Data to use ▸
[BEGIN]
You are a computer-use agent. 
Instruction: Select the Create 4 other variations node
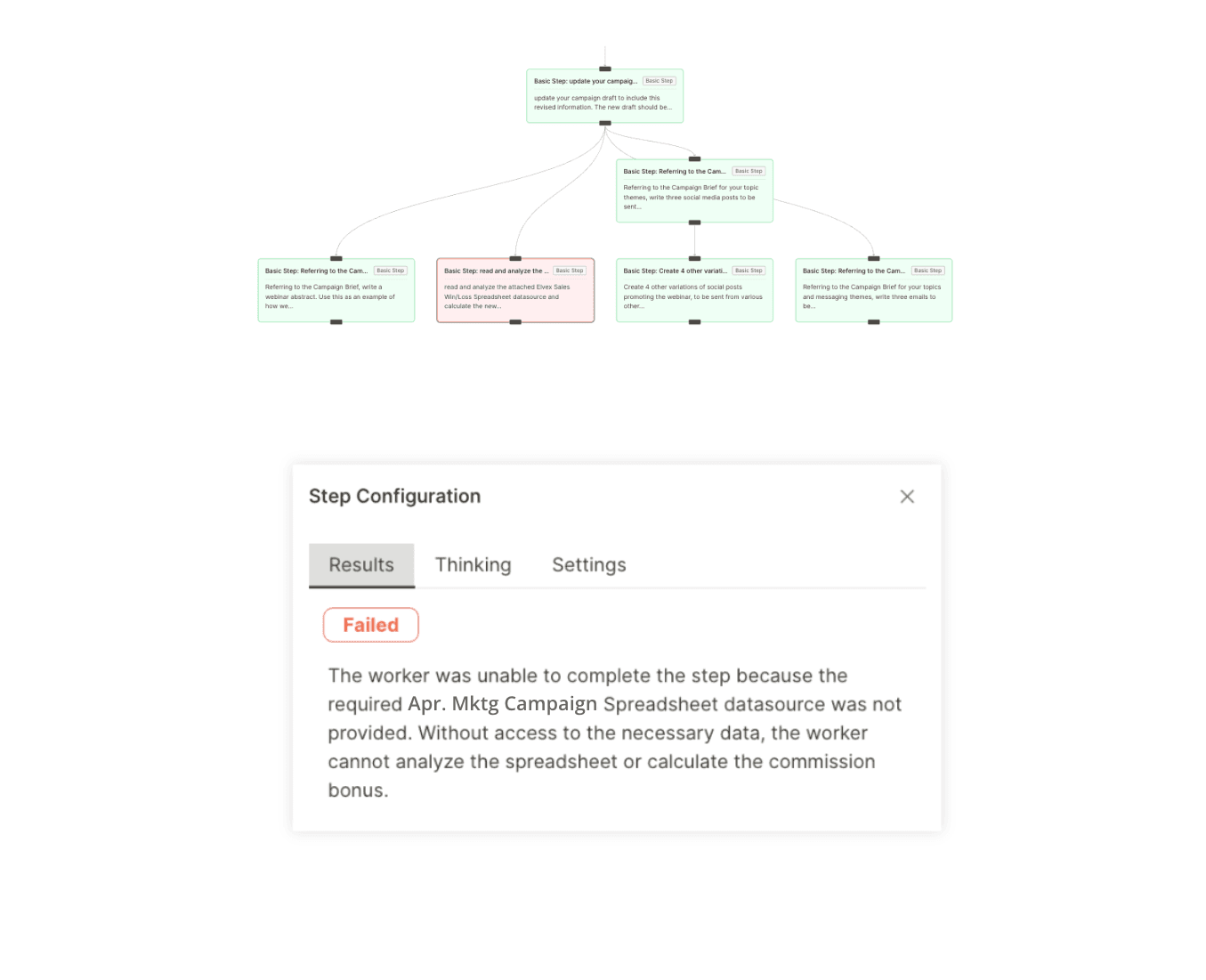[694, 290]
[END]
[BEGIN]
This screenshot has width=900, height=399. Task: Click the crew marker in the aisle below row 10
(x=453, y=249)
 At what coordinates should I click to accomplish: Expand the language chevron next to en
[END]
Task prompt ▸
Update the data from the line containing "This screenshot has" up to and including the line containing "At what coordinates", replacing "chevron" with "dropdown" and leaving everything else unchanged.

Full response ▸
This screenshot has width=900, height=399. Task: Click the crew marker in the aisle below row 10
(x=453, y=249)
 At what coordinates should I click to accomplish: Expand the language dropdown next to en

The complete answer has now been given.